Ms Millar is not only my job share, a bloody good friend and heir to our children when AO and I finally throttle each other, she’s also the kind of teacher and mother I aspire to be. 
I asked her to write a guest post because I hoped to get an insight in to how to be more like her. And, because she’s kind and generous, she agreed. And, because she’s a BUGGER, she wrote about me. And because she’s a GENIUS, she’s done so in a way that means I can’t go all squeamish and modest and not post it. Man, she’s good. I am going to share it, though, because it’s funny and thoughtful and sentimental (like its writer) and because it celebrates my most treasured and precious thing: female friendship. 

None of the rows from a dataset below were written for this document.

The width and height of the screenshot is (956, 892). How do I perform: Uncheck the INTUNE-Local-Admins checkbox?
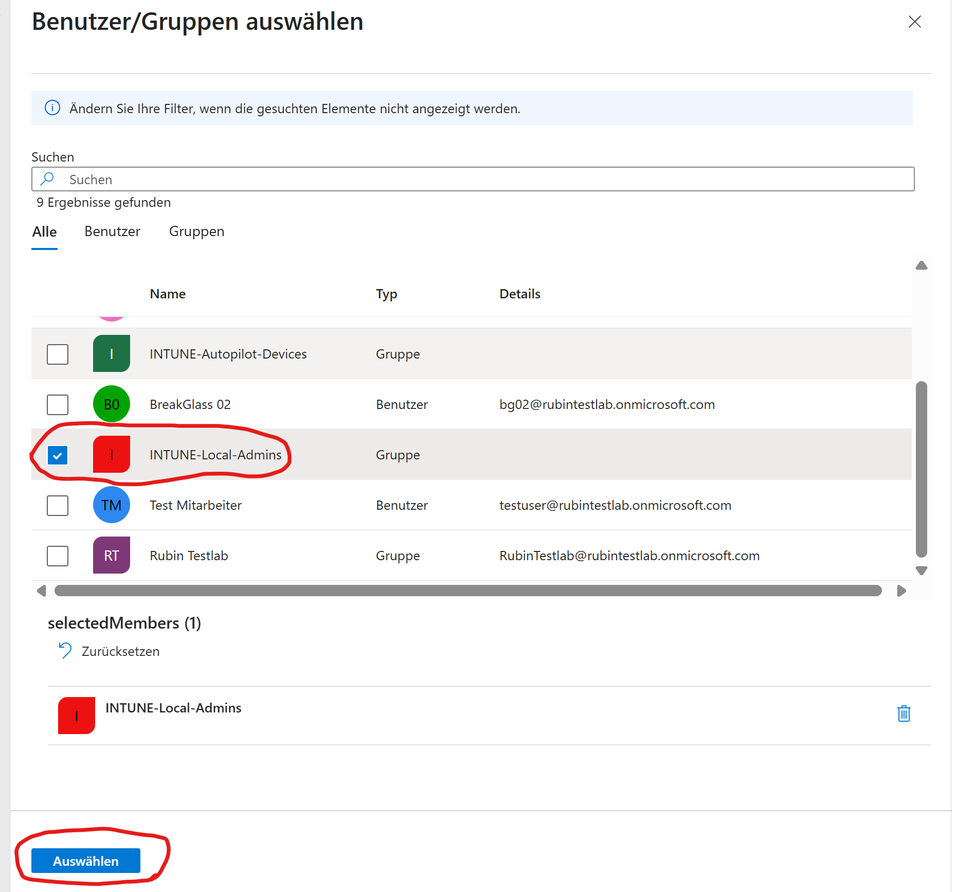pyautogui.click(x=58, y=455)
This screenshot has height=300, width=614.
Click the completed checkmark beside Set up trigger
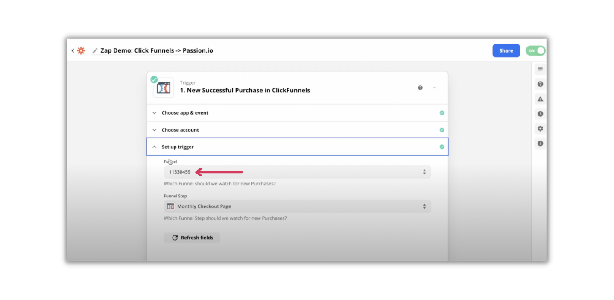click(442, 147)
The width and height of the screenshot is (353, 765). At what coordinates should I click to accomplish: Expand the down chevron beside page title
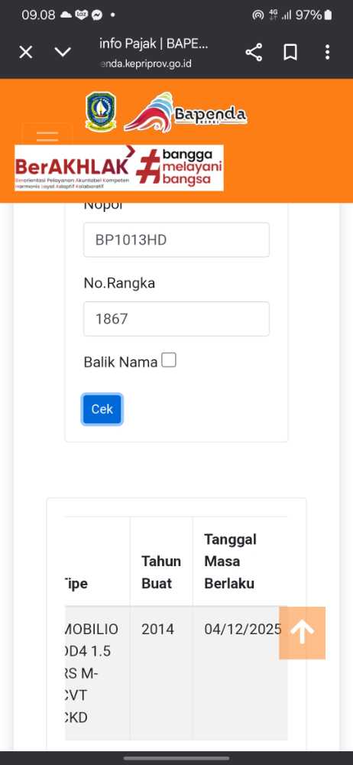[63, 52]
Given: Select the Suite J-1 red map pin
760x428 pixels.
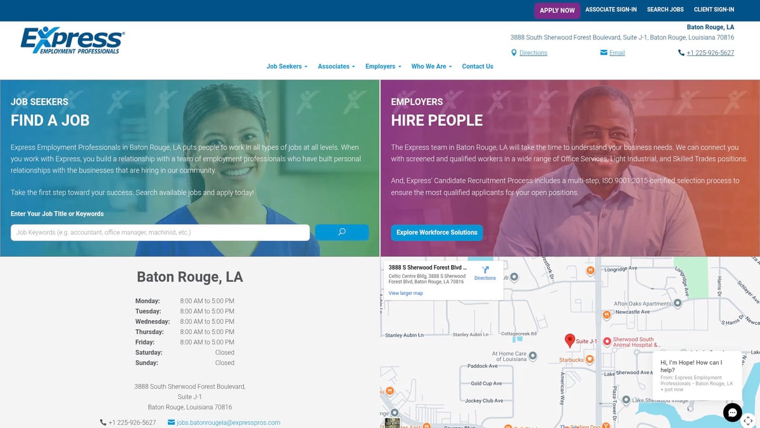Looking at the screenshot, I should pyautogui.click(x=570, y=340).
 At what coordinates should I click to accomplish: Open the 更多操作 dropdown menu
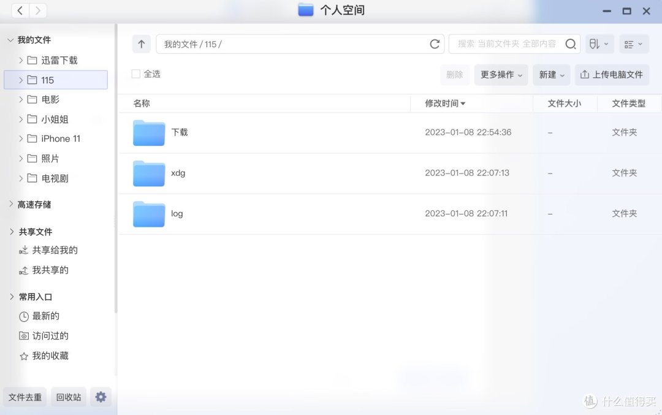pyautogui.click(x=501, y=74)
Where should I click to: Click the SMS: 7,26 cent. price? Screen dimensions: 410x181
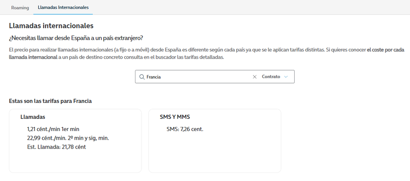(x=185, y=129)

When Ms O asked me to write a guest blog, it got me thinking about our relationship. I’m sure she wasn’t anticipating this and I know how much she hates it whenever anyone says anything nice about her, but here goes…
She is my work wife; my better half, and I count myself incredibly lucky that we are both equally lazy/disorganised/impatient with irritating teenagers one minute and bowled over at their unique way of seeing the world the next. But obviously, she’s so much more than that. I count her and her brood as family and I’m pretty sure there’s nobody else in the world that I’ve shared (overshared) more inappropriate information with. Pregnancy solidified our bond – finding out that we were both due to have our babies within days of each other remains one of my fondest memories (perhaps even more fond than actually finding out I was pregnant?!) The car journey to our weekly pregnancy yoga session was the highlight of my week during those tricky ten months. It was as if we stored up every single weird pregnancy question we had for that five minute journey. As soon as the car door shut, I’d be asking about all the strange symptoms I’d had and she’d let out all the wind she’d been keeping in all day. We’d talk about how inadequate we felt that we didn’t ‘talk’ to our bumps or really even love them yet – the kind of stuff that you worry about being judged for but feel so massively relieved when someone else says ‘me too’. She was the first person to get me out the house after my baby was born and she was the first and pretty much only person I ever truly told how hard I was finding it all. We laughed inappropriately and tested our pelvic floors to the max (I think we both failed…) at her son’s poo face and survived maternity leave together with the mantra ‘It’s fine, they don’t remember anything at this age…’ I think we’re probably riding our luck with this one now, nearly five years later but I do know what I remember – feeling pretty damn lucky to have someone like her to share this all with

I know Ms O will be cross that I’ve spent my blog saying nice things about her, but it’s easy to forget how lucky we are to have also been given the chance to work together. Not just that, but we’ve achieved promotions together (I think we both still can’t believe that we have an actual office!) and done our absolute best to make sense of the work/life balance, even if we still don’t have it all figured out. Basically, I count myself incredibly lucky that my work wife is also my life wife. Even if we do know far too much about each other…

BFFs, fruit our loins, prides, joys, family.